1. Uma fotografia de Frances
Frances está sentada no que parece ser um degrau de tijolo e as suas pernas estão envoltas numa saia que faz parte de um fato de duas peças. A julgar pela escala de cinzentos, seria de cor creme ou pastel. Trata-se de uma imagem desajeitadamente scaneada na mesma reprografia onde arranjei o primeiro conto da escritora. Não o primeiro que escreveu, evidentemente, mas sim o primeiro que eu li. Portanto, em certa medida, trata-se da origem do texto que o leitor tem nas mãos.
Consegui ficar com a cópia da fotografia depois de ter convencido a gerente de que isso não implicava qualquer violação de direitos, dado que não iria difundi-la. Era uma criancice: queria pendurá-la na parede do meu quarto e olhar para ela. Admirava muitíssimo a escritora. “E você também deveria admirá-la”, cheguei a dizer à gerente. O que ela não sabia é que estava a ser cúmplice na minha obra: a fotografia de Frances era uma espécie de espelho. Não éramos a mesma pessoa, não nesse momento, mas eu introduzir-me-ia tanto nela que quem lesse o futuro livro teria a sensação de que Frances e eu éramos almas gémeas, uma continuação uma da outra.

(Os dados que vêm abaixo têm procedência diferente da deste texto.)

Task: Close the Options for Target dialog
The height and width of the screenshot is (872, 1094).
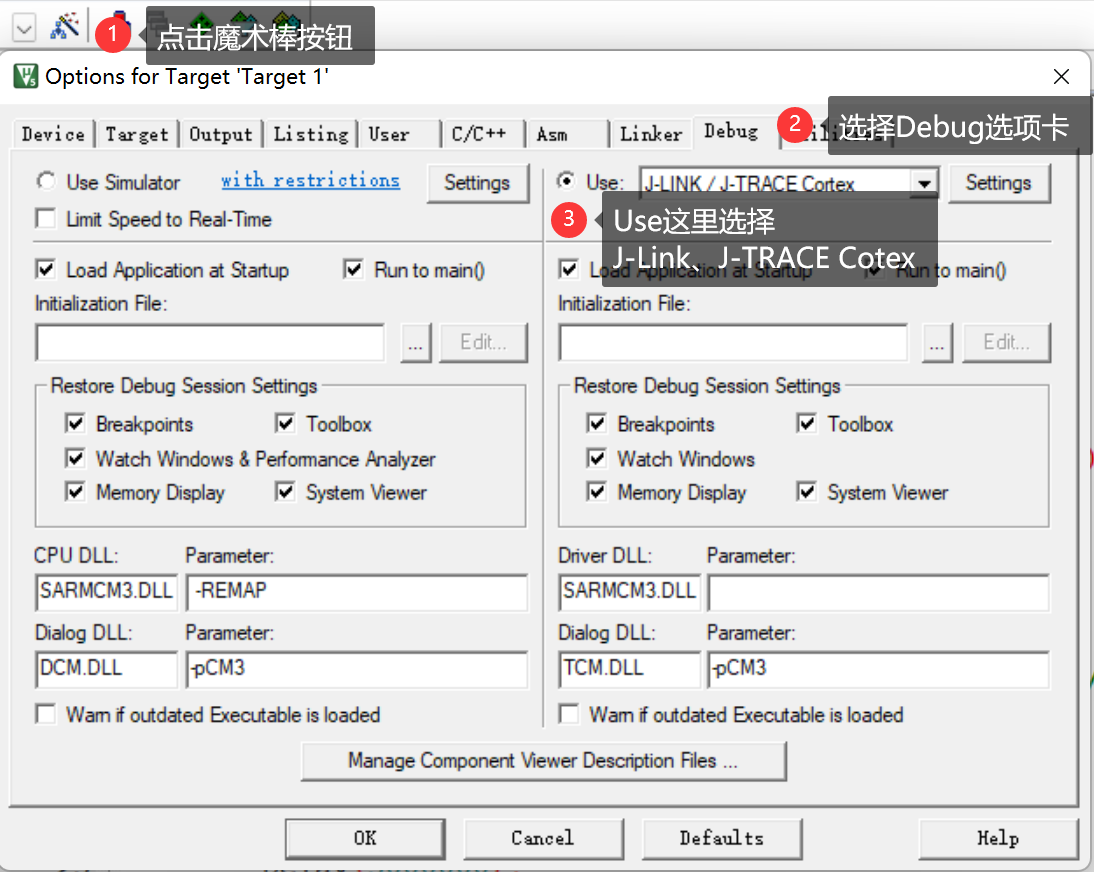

O mais provável é que, na imagem, Frances tenha meias de náilon. Nunca deixaria de usá-las, nem quando as suas pernas se tornaram apenas um conjunto de ossos finos, cobertos por pele gretada. Quando ainda é jovem e posa para a objectiva da câmara, está sentada como uma verdadeira senhora, isto é, sem cruzar as pernas, mas sim inclinando-as exatamente como a realeza feminina monta a cavalo. O que parece ser um pato branco come da sua mão. Na realidade, o pato não está a comer, mas sim a admirar aquilo que suponho ser milho seco ou alpista. Quase como no “Noli me tangere” com que Jesus, mal-agradecido, quando renasce, brinda Madalena, aquele pato também não toca em Frances. Ela provê-o de um alimento de que ele só pode aproximar-se uns centímetros, admirando-o com o olhar. O pássaro observa o fundo da lata que Frances tem na mão. Talvez se trate, simplesmente, e aqui não deixamos de especular, de uma lata vazia.
O fino relógio que Frances tem no pulso esquerdo dá-lhe um ar de feminilidade. Também a faz parecer uma professora de matemática ou mesmo uma bibliotecária.
O tijolo escuro dos degraus contrasta com a ligeireza e a luz que emanam de Frances, que olha para o lado, através de uns óculos. Provavelmente, observa o resto do seu exército de pássaros, esvoaçando pela fazenda. De facto, no canto superior esquerdo da fotografia, podemos ver uma ave de lado. É impossível identificar a sua espécie. No entanto, confere um equilíbrio imperfeito à imagem, realçando a sua naturalidade, a sua espontaneidade.
O tamanho largo do seu casaco evoca um medo da sua própria sexualidade. Isto é, de que os seus seios se enquadrem no algodão e a façam parecer mulher, uma mulher desejável por outros.
A verdadeira tristeza da fotografia encontramo-la no lado direito: um par de muletas grita-nos, indicando, sem dúvida, a deficiência da autora. No entanto, ela pô-las a seu lado, como parte do seu attrezzo, como parte do seu eu. Não gritou ao fotógrafo para que as tirasse dali, para que as tirasse do contexto que a imortalizaria em papel. Na fotografia, Frances apresenta-se-nos como é.